В жару - [25]
– Все… все… – глухо отвечал Николай, пытаясь снова отвернуться, стараясь, казалось, собраться. – Что ты сидишь? Что расселся, как русалка датская[28]? Давай, поднимайся. Вставай уже, Ваня. Пошли, вымыться надо тебе – кровь у тебя и…
– Николай хотел взять Ивана за локоть, но тот отмахнулся.
– Не хочу, – буркнул Иван и посмотрел на Николая немного злыми и очень расстроенными глазами.
– Что за капризы, Ваня? Сейчас ведь уколы придут делать, – строго, но ласково продолжал Николай.
– А мне похуй! – огрызнулся Иван.
– А мне нет. Вставай, давай.
– Ну, скажи, Коля? Что случилось? – не унимался Иван и, поддерживаемый Николаем, медленно поднимался, натягивая штаны.
– Да что ж ты за человек такой, а? Что за…
– Поросенок? Дрянь? – не сказал Иван, поскольку ну никак, ему казалось, это сейчас не звучало. С мольбой, тоской и страхом он снова заглянул в глаза другу.
– Если ты не угомонишься, я уйду – сейчас же, слышишь? – своим обычным твердым, уверенным голосом ответил тот.
Иван забрался в кровать и, отвернувшись к стенке, с головой накрылся одеялом.
– Вот – правильно. Так-то лучше, – Николай собрал и отправил в мусорную корзину остатки соскользнувшей на пол рыбы и туда же запихнул коврик с очевидными вполне приметами несколько утоленной сегодняшней страсти, затем еще раз посетил санузел и вышел из палаты.
Вернулся он через непродолжительное время и, как увидел наблюдавший за беззвучным действием на экране Иван, с двумя шприцами в руке.
– А второй с чем? – спросил Иван, оголяя ягодицу. – С ядом?
– Почти, – устало улыбнулся Николай, снимая с иглы заглушку. – А вообще, Ваня, чувствую, скоро точно тебя прикончу – и сам вон, – кивнул он в направлении окна, – выброшусь.
– Ваня… Иван… проснись… – Иван почувствовал, как склонившись к самому его лицу, Николай тихонько трясет его за плечо, и медленно развернулся, с трудом разлепляя веки. – Доктор тебя посмотрит, o`k? – ласково смотрел на него Николай, из-за которого на Ивана совсем не ласково, но абсолютно бесстрастно – с предельной и даже какой-то запредельной, казалось, терпимостью – до крайности и даже чрезвычайно вежливо взирал средних лет, грузный, с глубокими залысинами на лбу, в белом халате мужчина.

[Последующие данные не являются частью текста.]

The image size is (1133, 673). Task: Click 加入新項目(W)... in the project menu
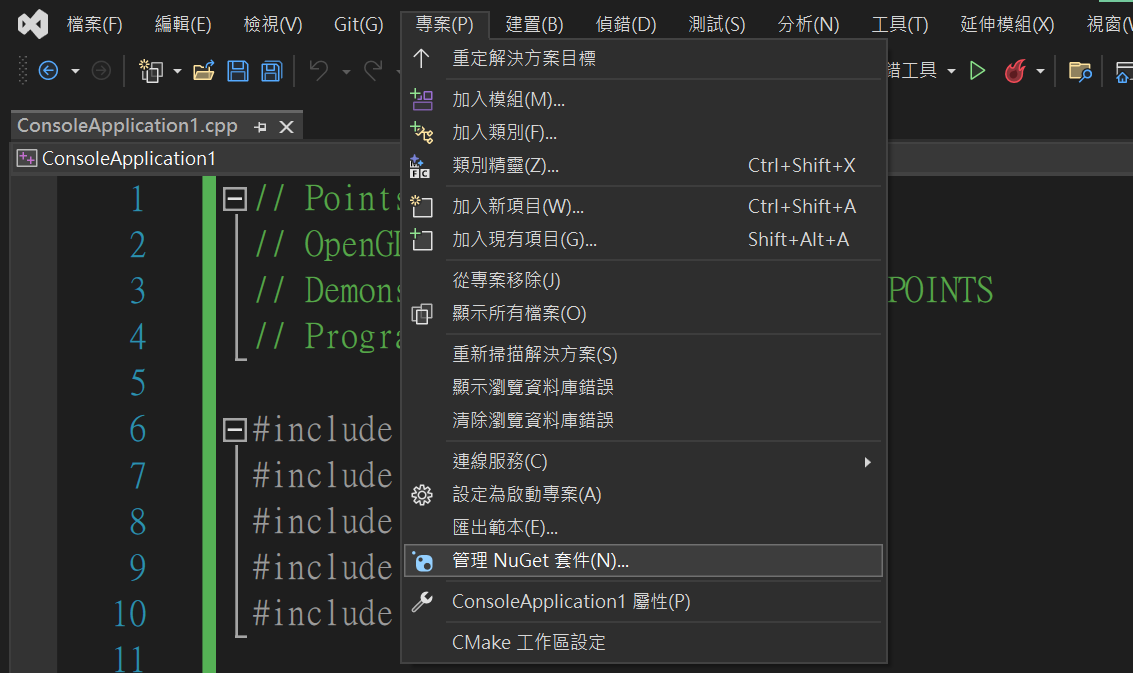coord(518,207)
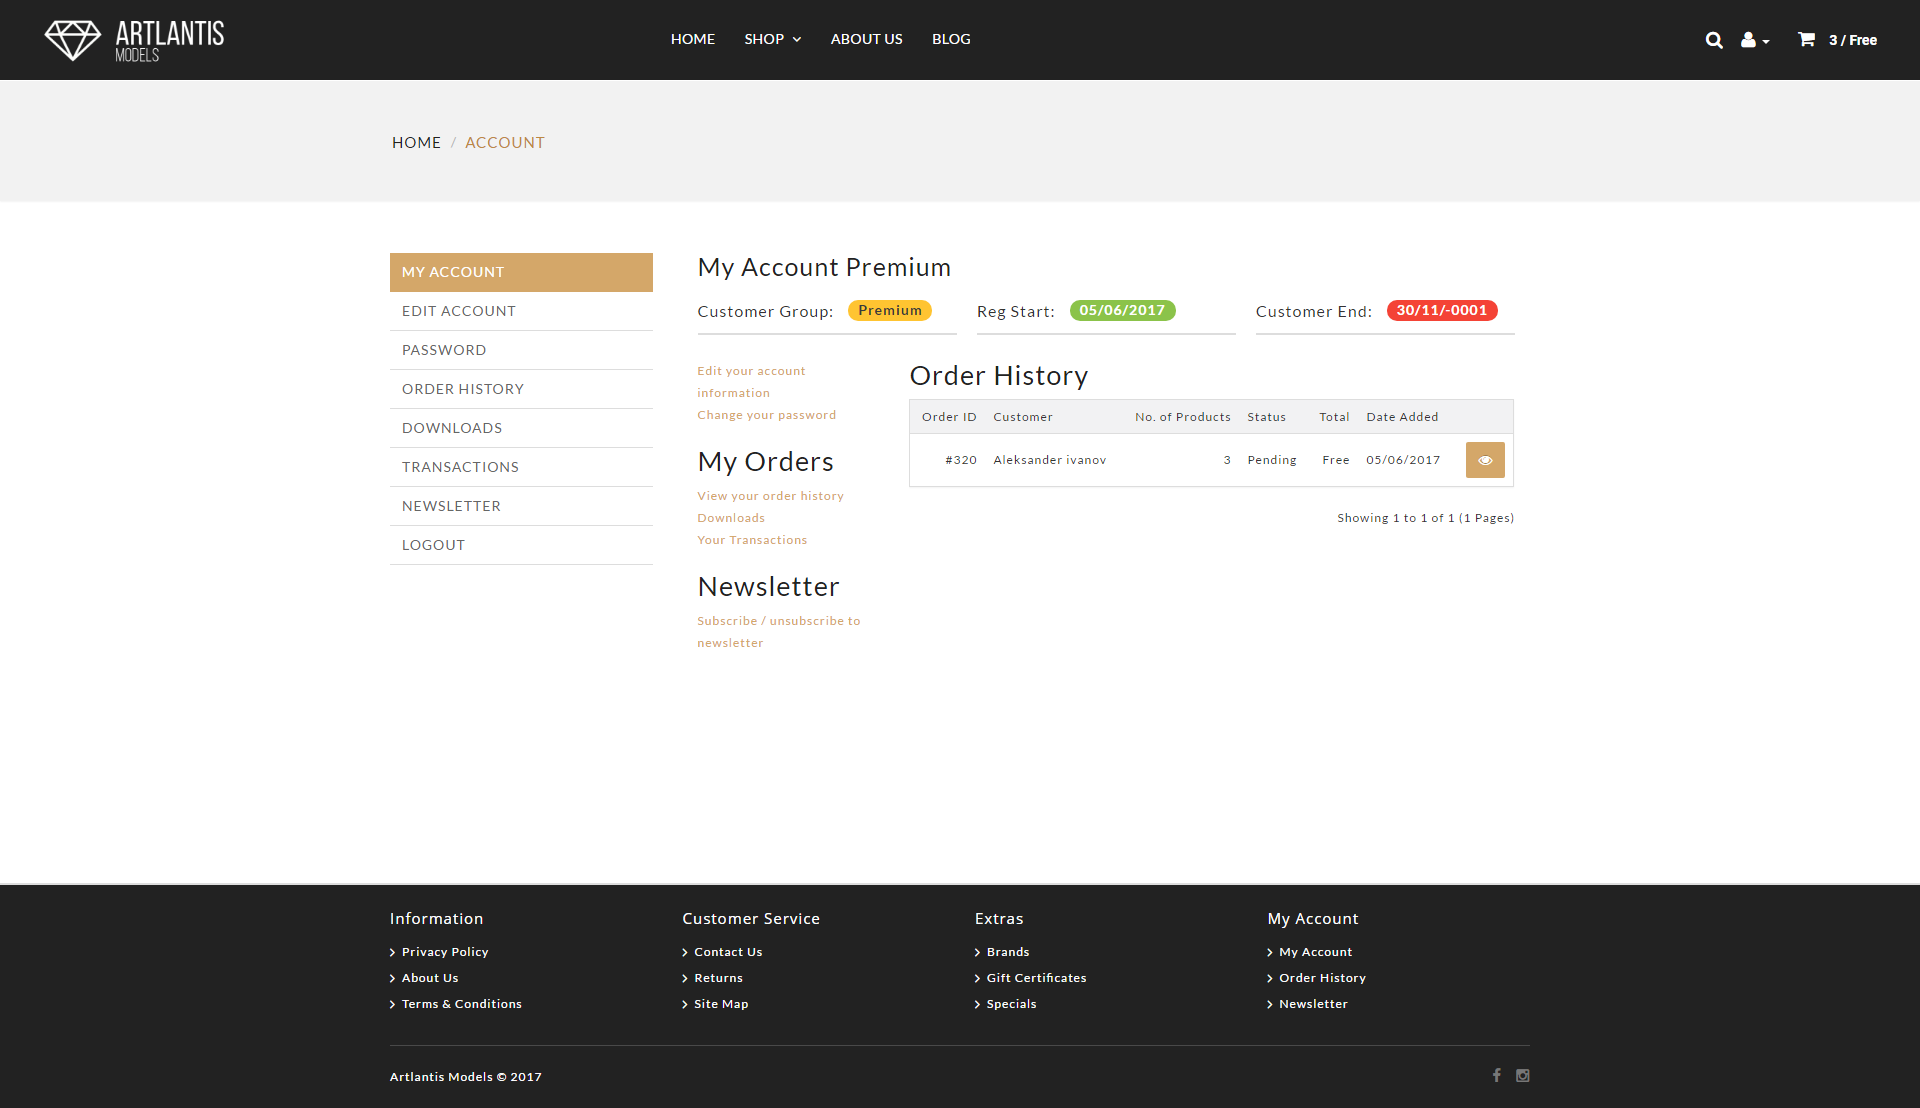Expand the SHOP dropdown menu
This screenshot has height=1108, width=1920.
pos(772,39)
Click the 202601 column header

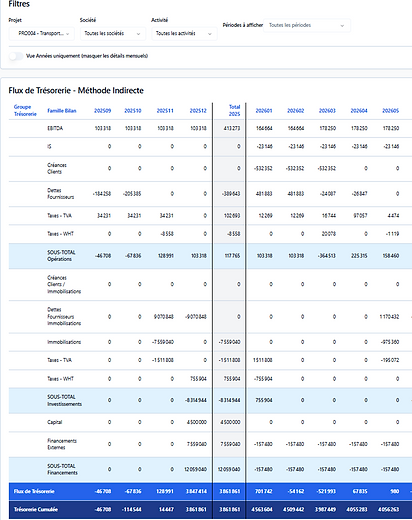pyautogui.click(x=264, y=111)
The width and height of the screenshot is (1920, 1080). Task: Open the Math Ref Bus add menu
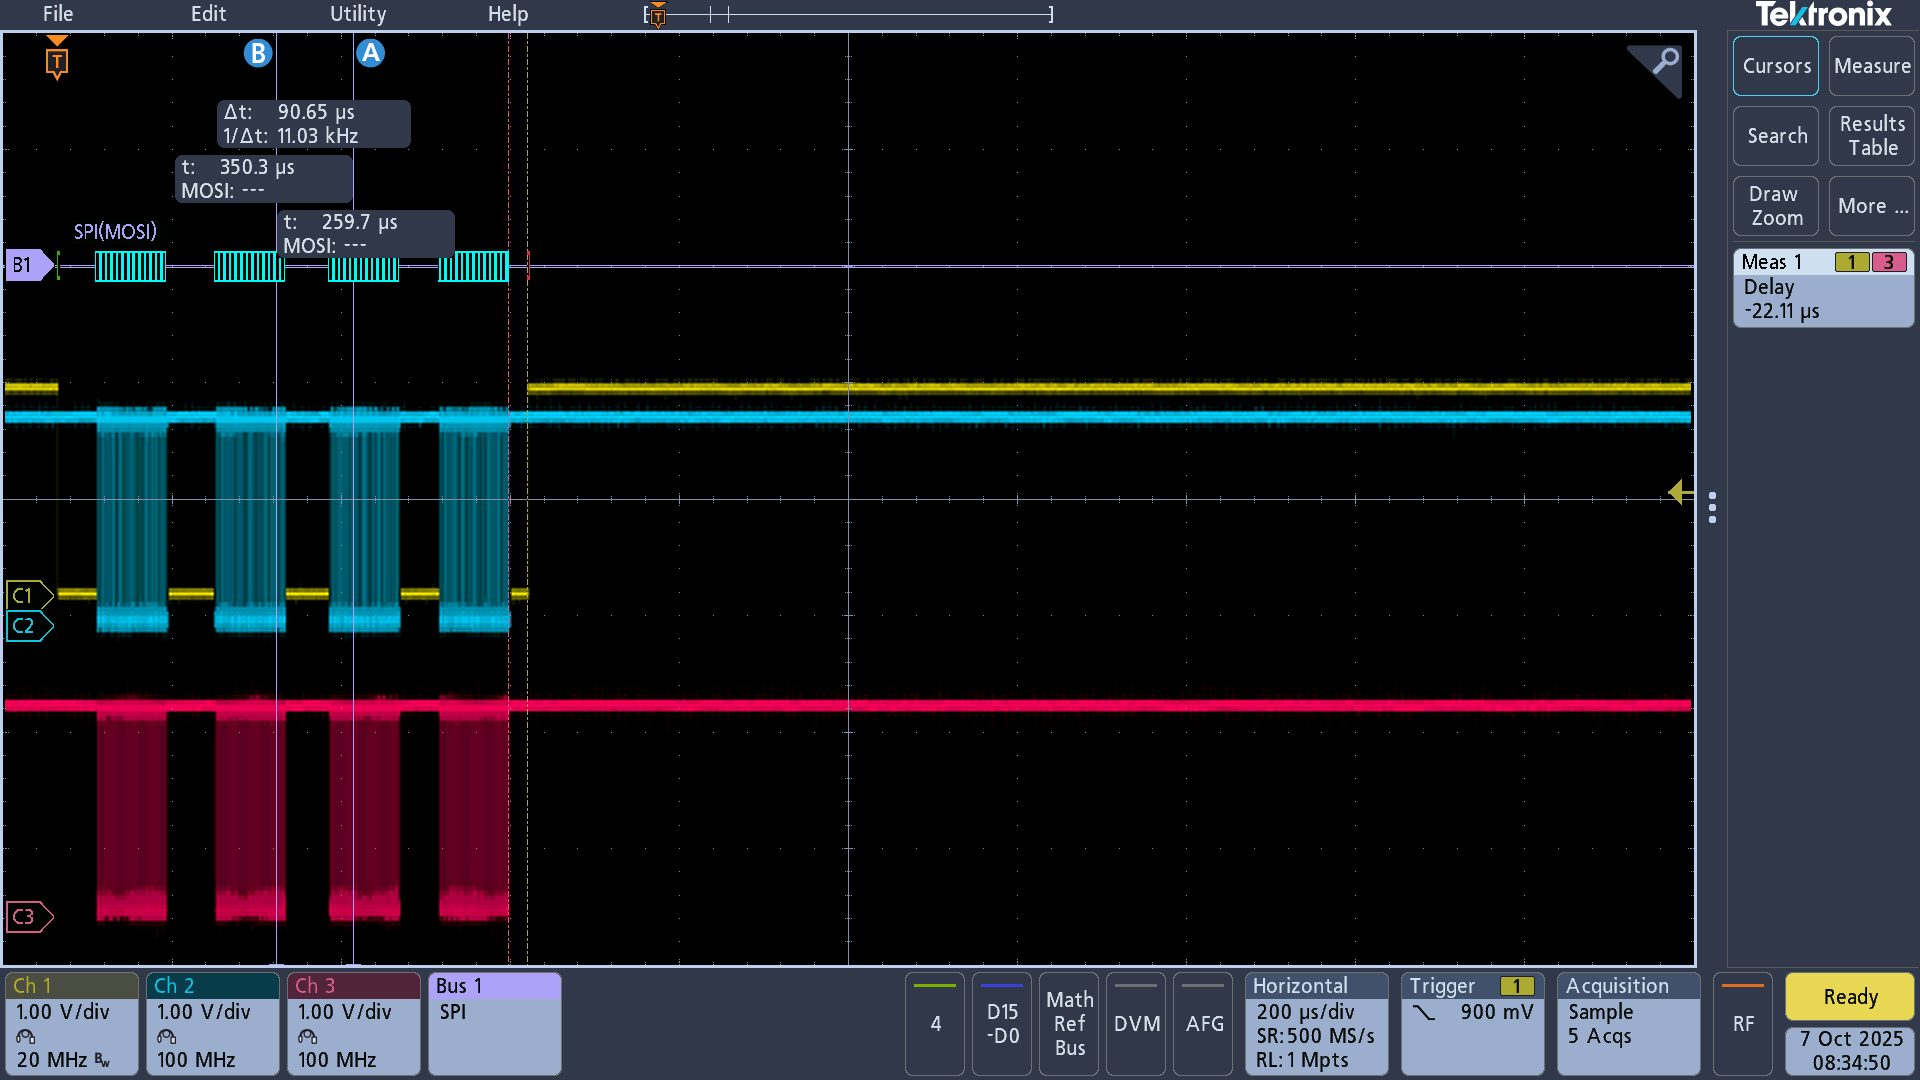point(1069,1024)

Стойко, с небывалым уже терпением снеся очередную экзекуцию, Иван, однако, чувствуя себя тем самым, всем известным выжатым до корки фруктом, после того, как вернулись с другого – соседнего – отделения, поужинали, по всегдашнему обычаю – вкусно, однако в полнейшем сегодня молчании, снова отправился в царство морфея, в котором, однако, пробыл недолго, ибо и во сне чутье ему не изменяло – проснулся в ночи и увидел, как Николай убирает диктофон в рюкзак, а ноутбук в его – ноутбука – ноутбуковую сумку.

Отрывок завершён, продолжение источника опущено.